The defence ministry has been unable to implement groundbreaking changes in policies on production and offsets, despite a budgetary speech promise and detailed inputs by the industry that saw the proposed amendments as key enablers.


Hit by the Rafale controversy, the defence ministry has not moved to amend its offsets policy since May this year, when a draft was presented for comments. (The opposition has targeted proposed offsets to Reliance Defence in the Rafale deal.) A new defence production policy that was promised in 2018 has met a similar fate, with limited forward movement since the draft was issued in March.

The proposed changes would have allowed the establishment of a fund regulated by the Securities and Exchange Board of India (Sebi) to promote startups to meet the offsets obligations of foreign vendors that are worth billions of dollars.

They also offer major incentives for investing in the defence manufacturing corridors of Uttar Pradesh and Tamil Nadu.

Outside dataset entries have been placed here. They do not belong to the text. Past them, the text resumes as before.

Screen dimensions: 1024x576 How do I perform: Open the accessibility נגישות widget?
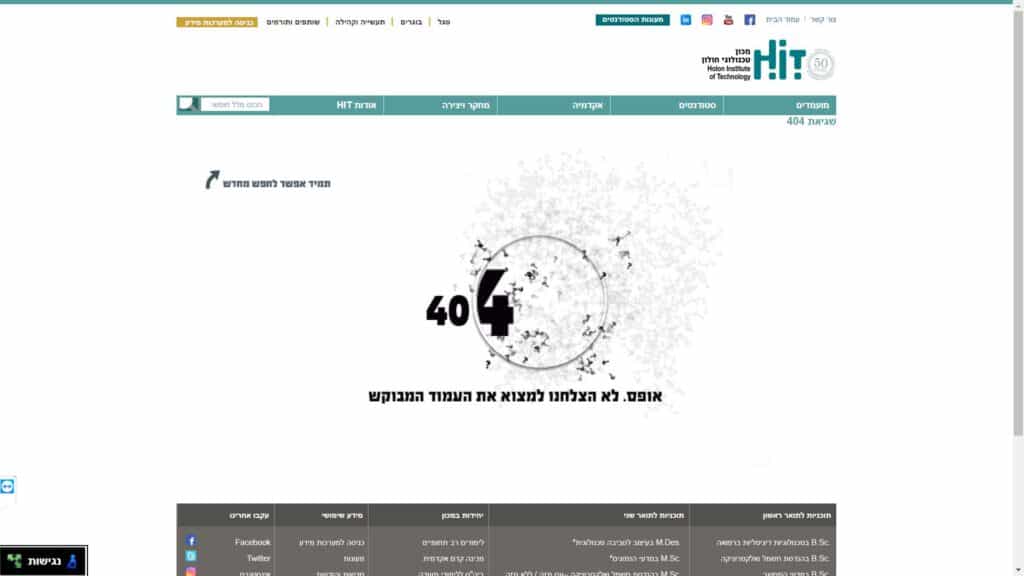pyautogui.click(x=43, y=561)
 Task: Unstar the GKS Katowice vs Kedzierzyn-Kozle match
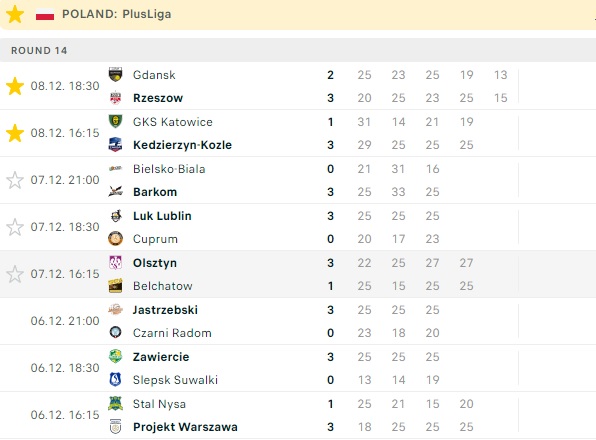15,133
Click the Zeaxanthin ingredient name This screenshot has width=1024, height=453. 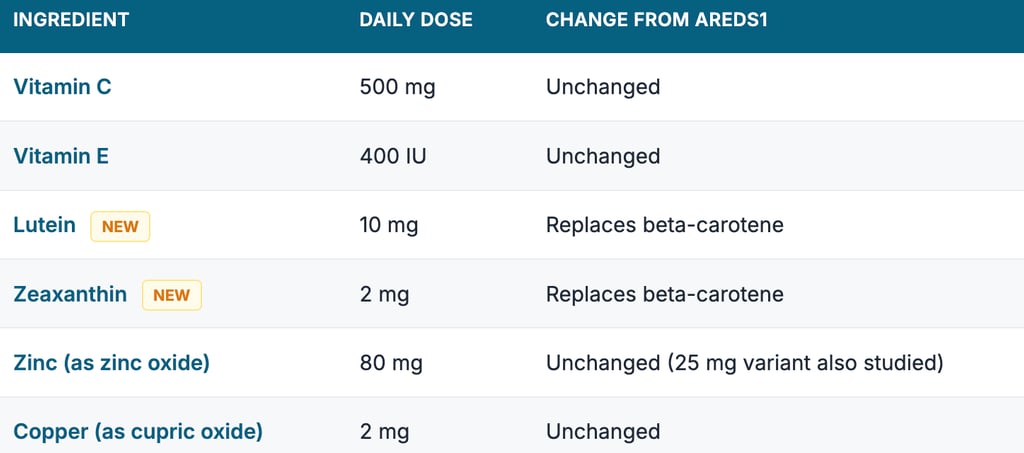coord(70,294)
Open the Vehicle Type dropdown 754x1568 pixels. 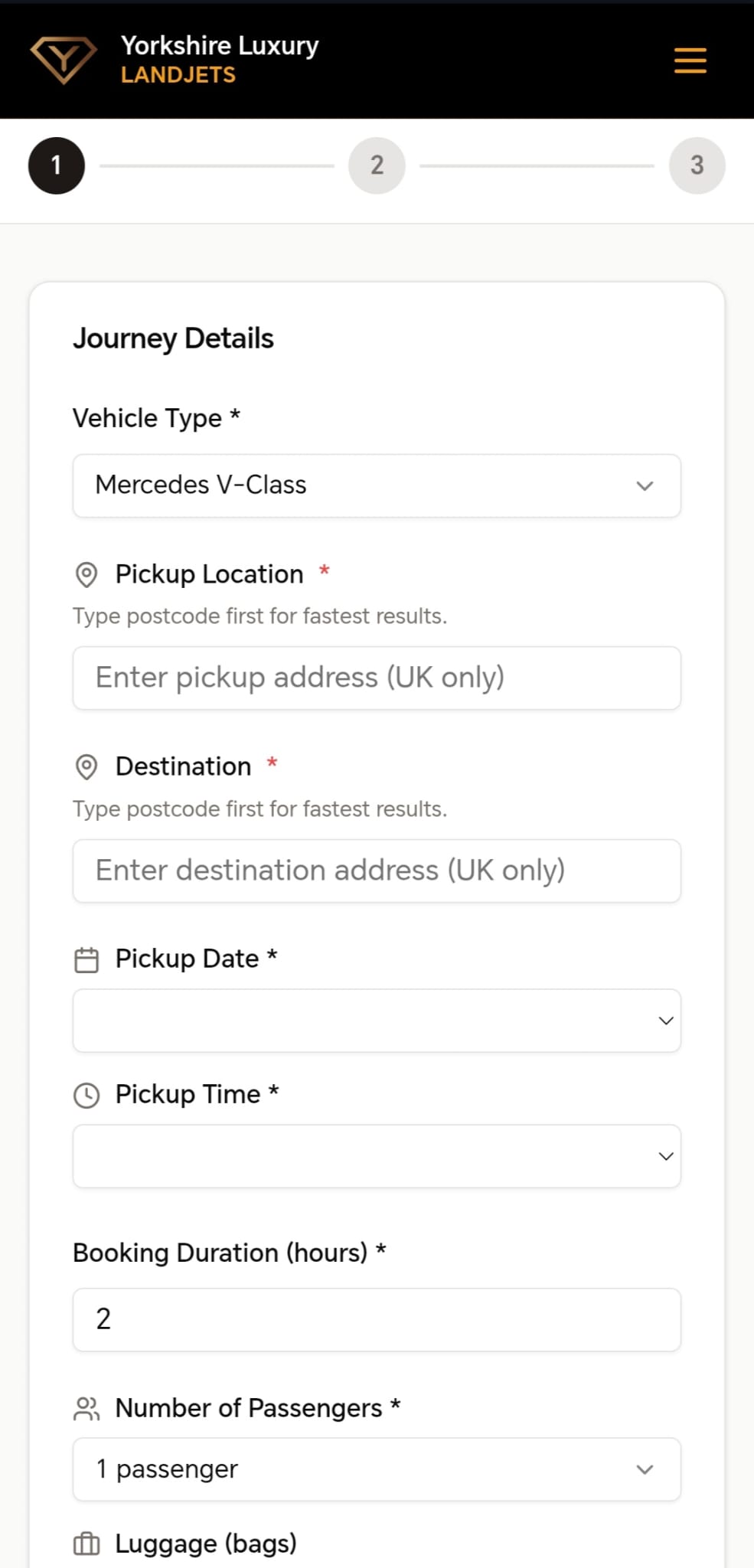(x=377, y=485)
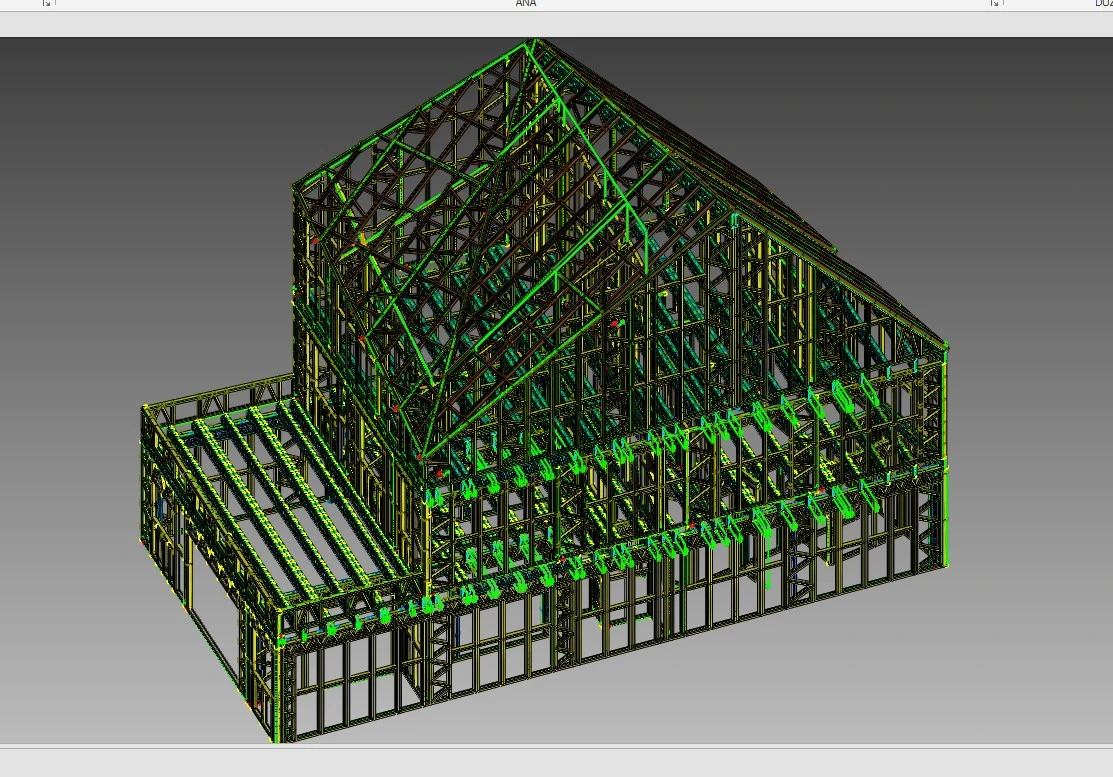Click the ANA ribbon panel label
1113x777 pixels.
pyautogui.click(x=525, y=4)
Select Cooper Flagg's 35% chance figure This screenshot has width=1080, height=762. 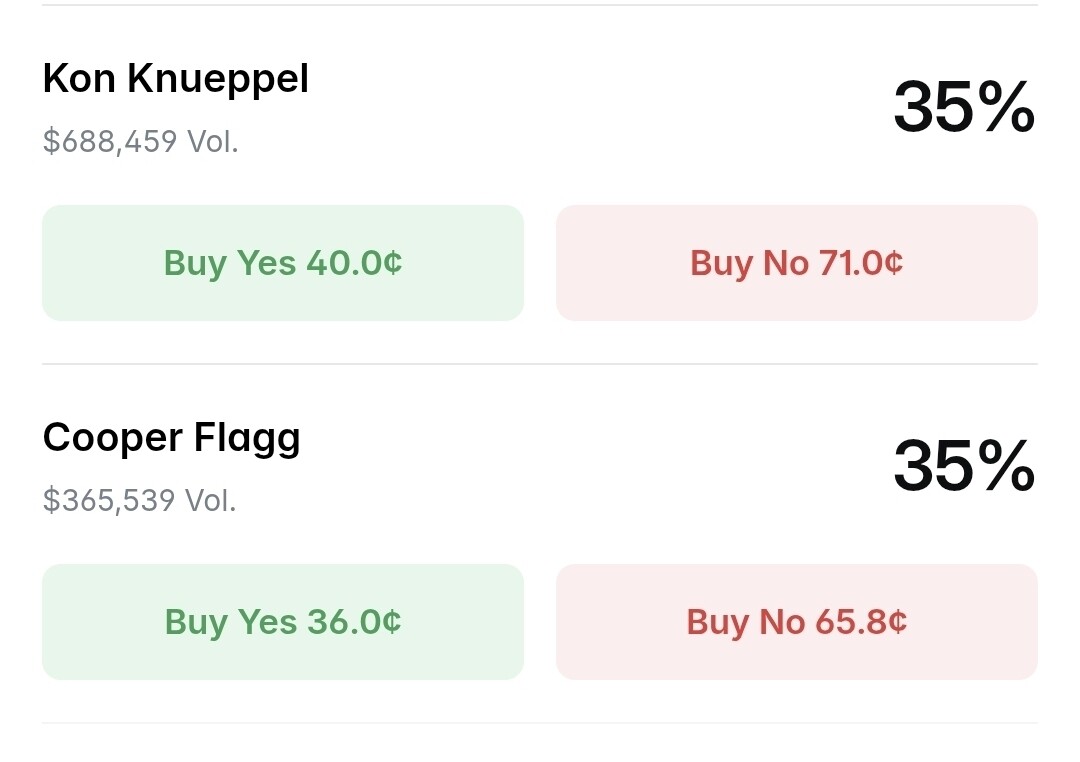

However, after several rounds of consultations with stakeholders, including industry bodies, the ministry has not been able to move ahead on implementing the new rules. Internal dissent and opposing views within the ministry are believed to have come in the way of moving forward.

The absence of incentives on offsets has also resulted in the defence manufacturing corridors remaining stagnant, despite verbal commitments by some players to set up shop. “Unless the offsets policy is clear and gives a defined multiplier credit, foreign vendors will not venture and cannot make plans for investments in the corridor,” an industry analyst who did not wish to be named told ET.

The draft amendments also proposed that foreign companies can invest a significant part of their obligations in Sebi-regulated funds for defence, aerospace and internal security, something that has been welcomed by several global players. This also has hit a wall. Waiting-game-123

Offsets have ended up being a tricky issue for the government, given that at least three big cases have come under the scanner for alleged corruption, including the AgustaWestland VVIP chopper deal and the now-defunct Offsets India Solutions (OIS) that was promoted by fugitive arms dealer Sanjay Bhandari.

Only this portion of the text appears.